··· RECORDS SHOWN
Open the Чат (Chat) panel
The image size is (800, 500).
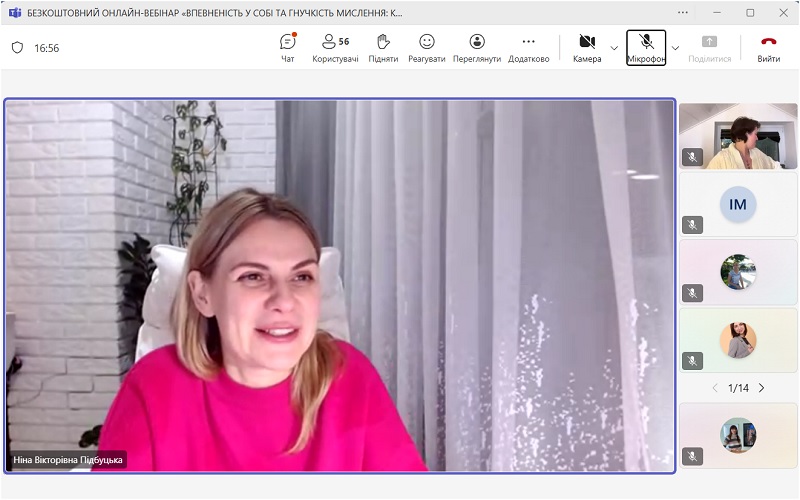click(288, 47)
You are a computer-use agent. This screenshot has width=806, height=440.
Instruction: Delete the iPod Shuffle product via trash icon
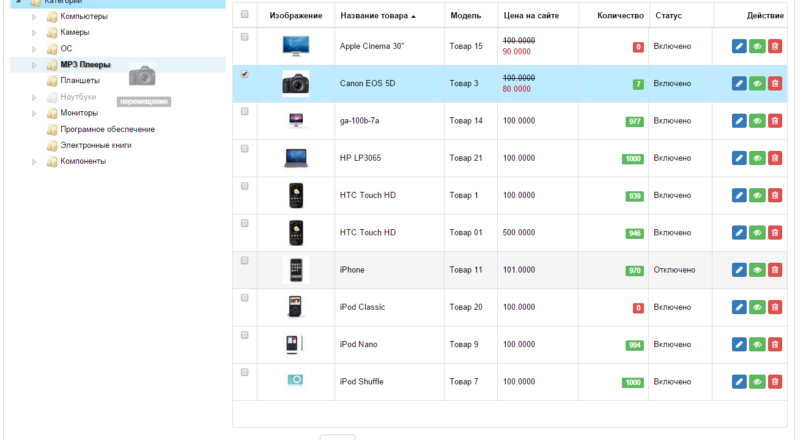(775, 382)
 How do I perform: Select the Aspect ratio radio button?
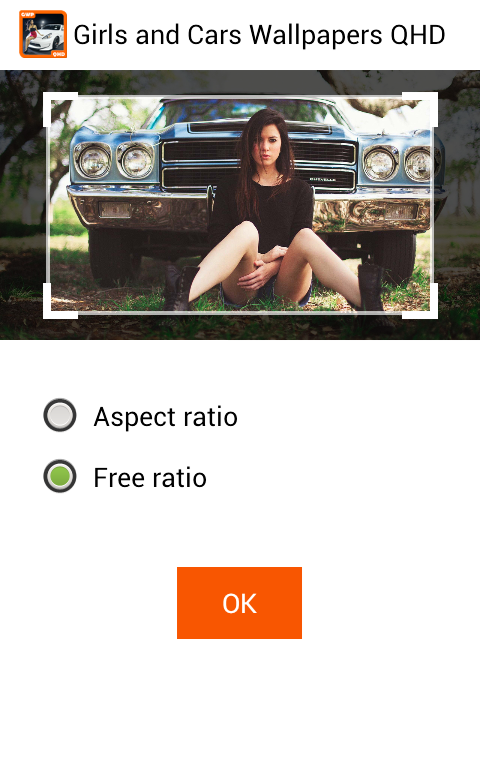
······
#### TASK STATEMENT:
Reproduce the whole listing above word for word, dropping each image.

#### ANSWER SECTION:
Open the Чат (Chat) panel
The image size is (800, 500).
click(288, 47)
You are a computer-use agent. This screenshot has width=806, height=440.
Instruction: Delete the iPod Shuffle product via trash icon
(775, 382)
 How do I perform: Select the Aspect ratio radio button?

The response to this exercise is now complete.